Obecnie naukowcy z polskiego sektora kosmicznego pracują nad skonstruowaniem rakiet nośnych. Z trzech projektów: ILR-33 Bursztyn, SIR (Suborbital Inexpensive Rocket) Perun oraz PTR-1 najbliżej realizacji wydaje się ten pierwszy. Rakieta skonstruowana przez specjalistów z Centrum Technologii Kosmicznych Instytutu Lotnictwa swój kolejny lot ma odbyć w tym roku. Mjr Paweł Dobrzyński przekonuje, że choć te projekty są interesujące i ważne, bardziej ekonomiczne byłoby wykorzystanie przeciwlotniczych rakiet Wega w charakterze rakiet nośnych. – Oczywiście niezbędne byłoby ich zmodernizowanie. Po usunięciu anteny, systemu naprowadzania oraz głowicy bojowej, powstałaby przestrzeń na satelity klasy mikro, które mogą ważyć nawet 100 kg – wyjaśnia.
Rakieta Wega mogłaby więc wynosić następujące typy satelitów: mikro – od 10 do 100 kg, nano – 1 do 10 kg, pico – 0,1 do 1 kg, femto – mniejsze niż 0,1 kg.
Co bardzo ważne, wojskowi specjaliści, nie chcą wystrzeliwać siedmiotonowych pocisków Wega z ziemi, a wyładowywać je z samolotów CASA C-295 na wysokości kilku kilometrów, i dopiero wówczas posłać na orbitę nawet 250 km nad ziemią. – Początkowo zakładaliśmy umieszczenie platformy transportowej rakiety na samolotach MiG-29. Ale po analizach stwierdziliśmy, że lepszym rozwiązaniem, chociażby z punktu widzenia skrytości działania, jest wykorzystanie maszyn CASA – mówi Dobrzyński. Użycie do tego celu statków powietrznych – jak zaznacza Dobrzyński – oznacza, że nie jest potrzebny kosmodrom. Co więcej, samolot z Wegą na pokładzie może udać się w dowolne miejsce na świecie. – A wiadomo, że ze względów grawitacyjnych, najlepiej jest wystrzeliwać rakiety suborbitalne z okolic równika – zauważa.
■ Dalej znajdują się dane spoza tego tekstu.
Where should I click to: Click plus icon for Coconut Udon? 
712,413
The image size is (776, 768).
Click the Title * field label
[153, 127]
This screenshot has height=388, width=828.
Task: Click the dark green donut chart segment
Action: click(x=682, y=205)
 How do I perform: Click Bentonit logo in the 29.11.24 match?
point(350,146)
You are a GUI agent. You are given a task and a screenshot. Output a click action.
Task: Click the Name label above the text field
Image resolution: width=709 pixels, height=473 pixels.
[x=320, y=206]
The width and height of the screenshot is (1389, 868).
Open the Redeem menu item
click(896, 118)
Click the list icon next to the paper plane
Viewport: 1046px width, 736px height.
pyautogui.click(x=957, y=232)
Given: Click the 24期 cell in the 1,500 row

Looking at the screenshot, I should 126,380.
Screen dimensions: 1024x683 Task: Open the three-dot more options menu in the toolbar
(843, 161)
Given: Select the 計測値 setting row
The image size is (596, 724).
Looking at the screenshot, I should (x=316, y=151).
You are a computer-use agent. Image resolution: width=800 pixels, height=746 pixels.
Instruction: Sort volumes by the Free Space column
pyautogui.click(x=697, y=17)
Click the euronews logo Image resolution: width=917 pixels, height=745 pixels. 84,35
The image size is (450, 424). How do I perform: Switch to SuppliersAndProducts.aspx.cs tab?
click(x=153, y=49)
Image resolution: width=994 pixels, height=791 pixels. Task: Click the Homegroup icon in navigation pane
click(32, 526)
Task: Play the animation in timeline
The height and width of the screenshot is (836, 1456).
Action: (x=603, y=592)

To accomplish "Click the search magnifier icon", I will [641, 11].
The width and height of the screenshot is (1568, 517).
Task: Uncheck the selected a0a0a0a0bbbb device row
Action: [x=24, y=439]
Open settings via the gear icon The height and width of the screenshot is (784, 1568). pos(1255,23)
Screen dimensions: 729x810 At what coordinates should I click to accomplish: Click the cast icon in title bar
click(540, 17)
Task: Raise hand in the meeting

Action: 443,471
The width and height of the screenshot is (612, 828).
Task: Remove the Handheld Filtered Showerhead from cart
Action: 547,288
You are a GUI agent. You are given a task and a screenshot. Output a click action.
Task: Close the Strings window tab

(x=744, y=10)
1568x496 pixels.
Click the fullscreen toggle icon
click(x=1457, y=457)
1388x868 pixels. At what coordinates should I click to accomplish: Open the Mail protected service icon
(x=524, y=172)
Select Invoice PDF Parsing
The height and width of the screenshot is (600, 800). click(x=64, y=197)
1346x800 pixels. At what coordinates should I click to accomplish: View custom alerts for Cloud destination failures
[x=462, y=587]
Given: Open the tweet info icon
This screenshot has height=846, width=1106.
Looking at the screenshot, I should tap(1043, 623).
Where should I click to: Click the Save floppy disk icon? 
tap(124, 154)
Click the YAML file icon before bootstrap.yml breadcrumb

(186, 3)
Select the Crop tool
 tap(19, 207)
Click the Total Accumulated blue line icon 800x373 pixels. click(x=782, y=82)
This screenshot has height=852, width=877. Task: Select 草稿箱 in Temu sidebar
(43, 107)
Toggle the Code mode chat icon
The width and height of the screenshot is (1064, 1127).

Czy idea wojskowych specjalistów zostanie zrealizowana? Nie wiadomo, ale o takiej możliwości rozmawiali uczestnicy „Pierwszej konferencji rakietowej”, która odbyła się w Instytucie Lotnictwa 16 kwietnia. Pułkownik Marcin Górka, p.o. wiceprezesa ds. obronnych Polskiej Agencji Kosmicznej, podkreślał wówczas, że wysyłanie rakiet suborbitalnych z platform powietrznych jest jednym z kierunków badań wspieranych przez Agencję. Jednocześnie zastrzegł, że na razie nie ma uruchomionych konkretnych projektów.